(Stored data entries)
[Start of Attachment]
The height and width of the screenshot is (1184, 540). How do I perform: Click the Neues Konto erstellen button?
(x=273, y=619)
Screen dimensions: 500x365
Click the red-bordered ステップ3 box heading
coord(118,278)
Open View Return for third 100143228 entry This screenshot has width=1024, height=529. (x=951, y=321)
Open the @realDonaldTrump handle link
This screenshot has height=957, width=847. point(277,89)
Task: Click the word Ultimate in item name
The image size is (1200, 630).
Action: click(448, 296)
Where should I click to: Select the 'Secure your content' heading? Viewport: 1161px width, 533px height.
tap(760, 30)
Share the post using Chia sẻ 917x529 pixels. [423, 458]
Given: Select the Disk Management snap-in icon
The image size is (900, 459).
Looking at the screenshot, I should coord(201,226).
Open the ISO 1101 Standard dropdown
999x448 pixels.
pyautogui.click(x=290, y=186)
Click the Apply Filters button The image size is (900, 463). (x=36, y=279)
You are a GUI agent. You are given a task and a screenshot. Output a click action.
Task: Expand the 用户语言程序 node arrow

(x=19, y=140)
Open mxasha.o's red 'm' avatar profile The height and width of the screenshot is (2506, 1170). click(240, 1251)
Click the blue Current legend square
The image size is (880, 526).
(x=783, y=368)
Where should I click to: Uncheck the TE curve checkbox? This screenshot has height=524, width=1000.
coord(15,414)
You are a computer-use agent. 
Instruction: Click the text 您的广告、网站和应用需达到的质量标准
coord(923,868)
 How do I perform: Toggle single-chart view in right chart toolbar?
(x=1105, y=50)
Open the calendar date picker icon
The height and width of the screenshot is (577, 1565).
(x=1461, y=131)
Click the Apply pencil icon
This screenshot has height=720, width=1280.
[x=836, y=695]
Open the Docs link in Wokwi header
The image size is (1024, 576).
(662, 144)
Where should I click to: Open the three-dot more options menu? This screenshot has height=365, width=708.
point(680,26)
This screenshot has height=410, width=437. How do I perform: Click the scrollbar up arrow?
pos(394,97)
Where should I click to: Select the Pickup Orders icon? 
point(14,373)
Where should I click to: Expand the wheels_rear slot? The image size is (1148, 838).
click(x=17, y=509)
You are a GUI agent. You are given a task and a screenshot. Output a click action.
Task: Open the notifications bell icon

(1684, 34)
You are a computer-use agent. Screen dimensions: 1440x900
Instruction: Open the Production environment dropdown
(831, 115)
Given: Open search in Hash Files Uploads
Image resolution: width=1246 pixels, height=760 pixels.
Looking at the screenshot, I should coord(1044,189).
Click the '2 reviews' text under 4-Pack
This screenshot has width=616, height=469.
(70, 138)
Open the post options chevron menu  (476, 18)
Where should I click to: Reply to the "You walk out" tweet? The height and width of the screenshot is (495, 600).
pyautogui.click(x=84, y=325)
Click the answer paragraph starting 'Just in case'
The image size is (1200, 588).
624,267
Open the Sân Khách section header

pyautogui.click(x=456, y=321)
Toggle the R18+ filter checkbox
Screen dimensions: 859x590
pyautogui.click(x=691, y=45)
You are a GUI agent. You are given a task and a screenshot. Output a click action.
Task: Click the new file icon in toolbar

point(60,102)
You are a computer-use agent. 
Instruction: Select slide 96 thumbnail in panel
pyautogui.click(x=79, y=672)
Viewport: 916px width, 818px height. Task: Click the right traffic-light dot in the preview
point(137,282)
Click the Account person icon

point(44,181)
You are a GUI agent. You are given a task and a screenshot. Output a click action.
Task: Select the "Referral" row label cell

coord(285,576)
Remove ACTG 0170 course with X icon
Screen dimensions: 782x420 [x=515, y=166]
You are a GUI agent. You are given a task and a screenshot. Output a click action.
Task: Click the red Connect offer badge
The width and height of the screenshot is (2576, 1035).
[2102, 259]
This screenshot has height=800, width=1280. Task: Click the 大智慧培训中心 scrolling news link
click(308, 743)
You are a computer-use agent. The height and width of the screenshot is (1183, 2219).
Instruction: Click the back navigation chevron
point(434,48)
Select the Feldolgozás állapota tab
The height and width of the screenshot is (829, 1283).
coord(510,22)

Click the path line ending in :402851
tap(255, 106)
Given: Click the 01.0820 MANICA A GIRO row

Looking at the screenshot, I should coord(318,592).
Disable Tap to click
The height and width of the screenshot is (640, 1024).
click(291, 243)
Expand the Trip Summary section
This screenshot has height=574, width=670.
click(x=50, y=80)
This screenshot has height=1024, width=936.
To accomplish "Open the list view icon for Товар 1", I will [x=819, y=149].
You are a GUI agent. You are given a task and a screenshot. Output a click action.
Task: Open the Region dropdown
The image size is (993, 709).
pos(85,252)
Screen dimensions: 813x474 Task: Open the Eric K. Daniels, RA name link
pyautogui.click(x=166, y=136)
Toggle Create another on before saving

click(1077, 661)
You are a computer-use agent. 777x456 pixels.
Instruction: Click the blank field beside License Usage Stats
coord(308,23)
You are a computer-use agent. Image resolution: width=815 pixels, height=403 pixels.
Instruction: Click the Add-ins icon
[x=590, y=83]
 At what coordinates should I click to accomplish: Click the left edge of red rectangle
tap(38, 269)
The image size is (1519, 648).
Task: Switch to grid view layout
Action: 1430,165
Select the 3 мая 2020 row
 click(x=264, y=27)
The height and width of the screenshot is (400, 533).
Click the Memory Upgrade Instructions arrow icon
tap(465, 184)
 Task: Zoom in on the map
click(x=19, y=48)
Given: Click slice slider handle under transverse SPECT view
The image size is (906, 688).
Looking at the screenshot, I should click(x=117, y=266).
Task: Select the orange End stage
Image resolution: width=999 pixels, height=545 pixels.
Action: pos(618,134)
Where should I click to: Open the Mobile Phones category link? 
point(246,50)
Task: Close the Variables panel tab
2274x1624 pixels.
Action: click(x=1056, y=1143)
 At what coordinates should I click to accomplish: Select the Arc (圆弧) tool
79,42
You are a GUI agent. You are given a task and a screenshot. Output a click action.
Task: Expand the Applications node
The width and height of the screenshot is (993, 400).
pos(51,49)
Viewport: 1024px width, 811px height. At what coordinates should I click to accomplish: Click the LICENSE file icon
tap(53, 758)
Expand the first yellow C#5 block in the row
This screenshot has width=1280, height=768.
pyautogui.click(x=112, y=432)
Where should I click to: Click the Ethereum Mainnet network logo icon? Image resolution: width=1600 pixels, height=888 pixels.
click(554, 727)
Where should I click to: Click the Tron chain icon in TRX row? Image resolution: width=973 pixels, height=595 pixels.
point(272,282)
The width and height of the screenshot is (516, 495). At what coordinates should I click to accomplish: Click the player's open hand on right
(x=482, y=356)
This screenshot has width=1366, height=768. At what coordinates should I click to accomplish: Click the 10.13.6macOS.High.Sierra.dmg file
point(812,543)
[End of Attachment]
_WORK INSTRUCTION_:
Starting at the line that holds "At what coordinates should I click to accomplish: Select", set down each line exactly through the last line of the records above, and no others.

_EXERCISE ANSWER_:
 At what coordinates should I click to accomplish: Select the Arc (圆弧) tool
79,42
You are a GUI agent. You are given a task and a screenshot. Output a click action.
Task: Expand the Applications node
The width and height of the screenshot is (993, 400).
pos(51,49)
Viewport: 1024px width, 811px height. At what coordinates should I click to accomplish: Click the LICENSE file icon
tap(53, 758)
Expand the first yellow C#5 block in the row
This screenshot has width=1280, height=768.
pyautogui.click(x=112, y=432)
Where should I click to: Click the Ethereum Mainnet network logo icon? Image resolution: width=1600 pixels, height=888 pixels.
click(554, 727)
Where should I click to: Click the Tron chain icon in TRX row? Image resolution: width=973 pixels, height=595 pixels.
point(272,282)
The width and height of the screenshot is (516, 495). At what coordinates should I click to accomplish: Click the player's open hand on right
(x=482, y=356)
This screenshot has width=1366, height=768. At what coordinates should I click to accomplish: Click the 10.13.6macOS.High.Sierra.dmg file
point(812,543)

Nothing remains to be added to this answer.